Monday 15 April 2024

William Blake

The Michael Scot trail continues to lead in all sorts of amusing directions. I believe Scot's prominence in history, beyond academic treatises on medieval science, stems largely from his visibility in Dante's Divine Comedy. The Divine Comedy in turn gained quite beautiful illustrations at the hands of William Blake though sadly this project was left unfinished when Blake died. So when my wife and I found ourselves planning a trip south of the border a stop in Cambridge for William Blake's Universe at the Fitzwilliam Museum seemed obligatory. It would have been even without Scot.

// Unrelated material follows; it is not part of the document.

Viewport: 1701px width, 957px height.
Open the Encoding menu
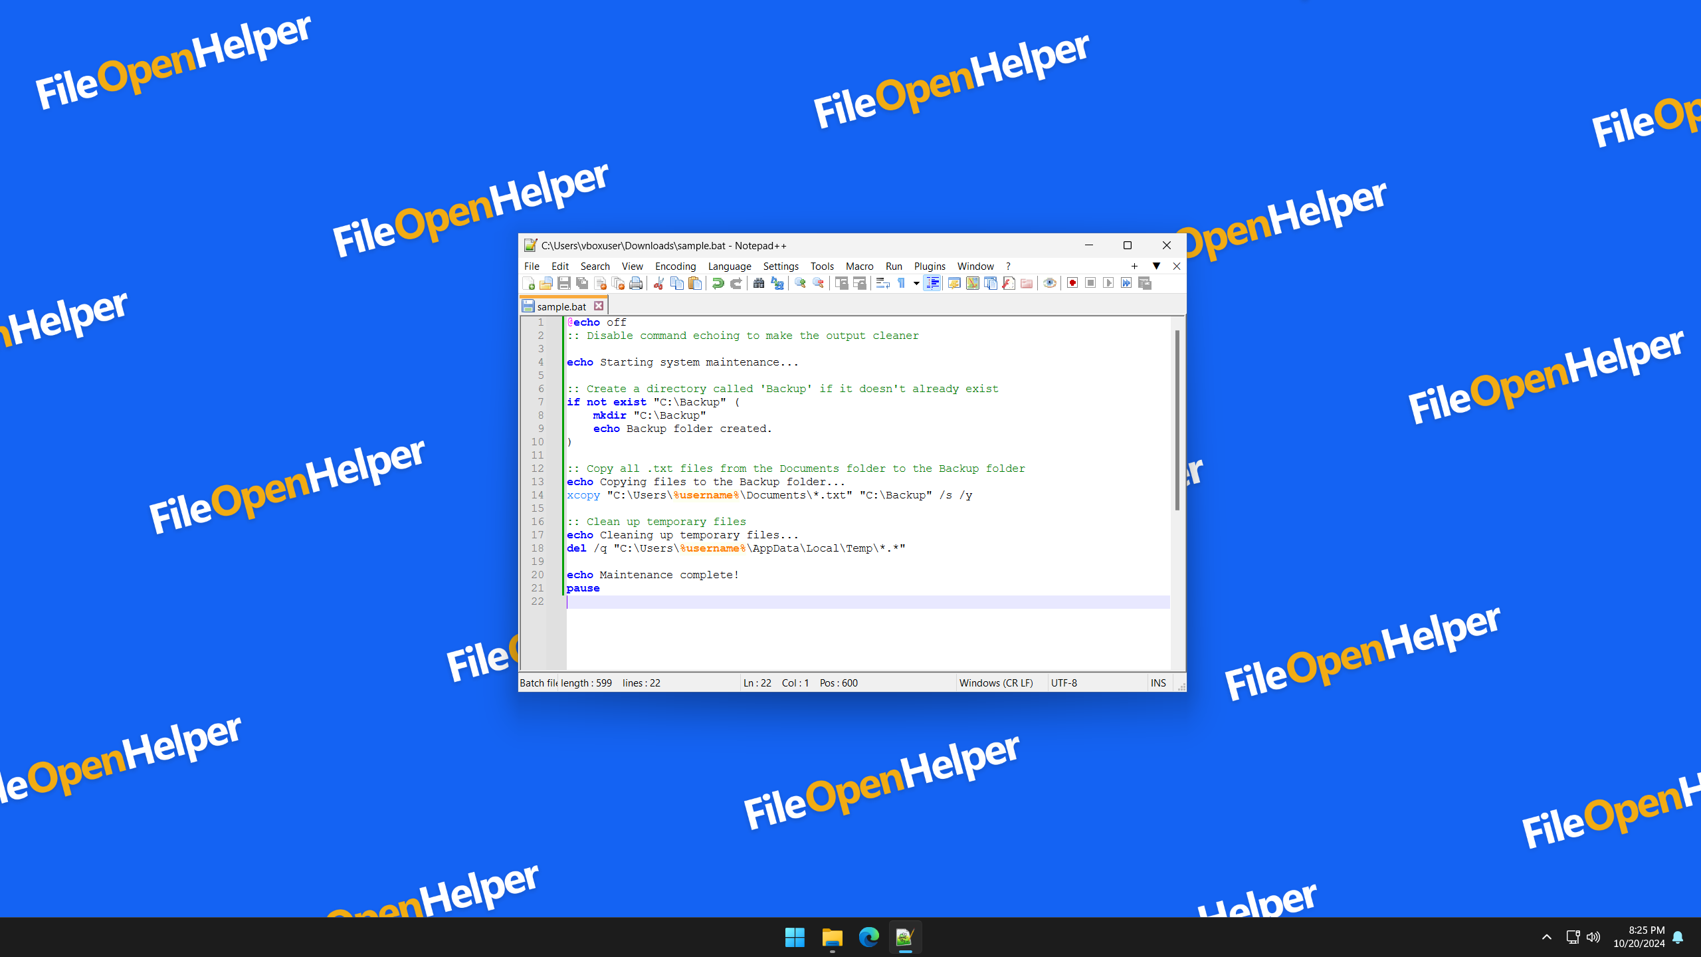point(675,266)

The exhibition was a revelation, illuminating the radical humanitarianism underlying his visionary art. It sent me back to this long-neglected book where I lingered over the tale of little Tom Dacre who is sold to be a chimney sweep by his father when his mother dies. His life is miserable but he has a wonderful visionary dream of liberation in which an angel tells him that if he's a good boy, 'He'd have God for his father and never want joy.' The next morning:
And so Tom awake; and we rose in the dark,
And got with our bags and our brushes to work.
Tho' the morning was cold, Tom was happy and warm;
So if all do their duty they need not fear harm.
Blake would improve Tom's material lot but he's already in a better place spiritually.

Our world is very different from Blake's and most of us nowadays do not share his religious belief. In the world we've created for ourselves, doing your duty is no defence against great harm, maybe cast aside in some global restructuring exercise or suddenly finding ourselves guilty of some unimagined bureaucratic sin. Why should people buy into structures where you can do your duty and come to harm nonetheless?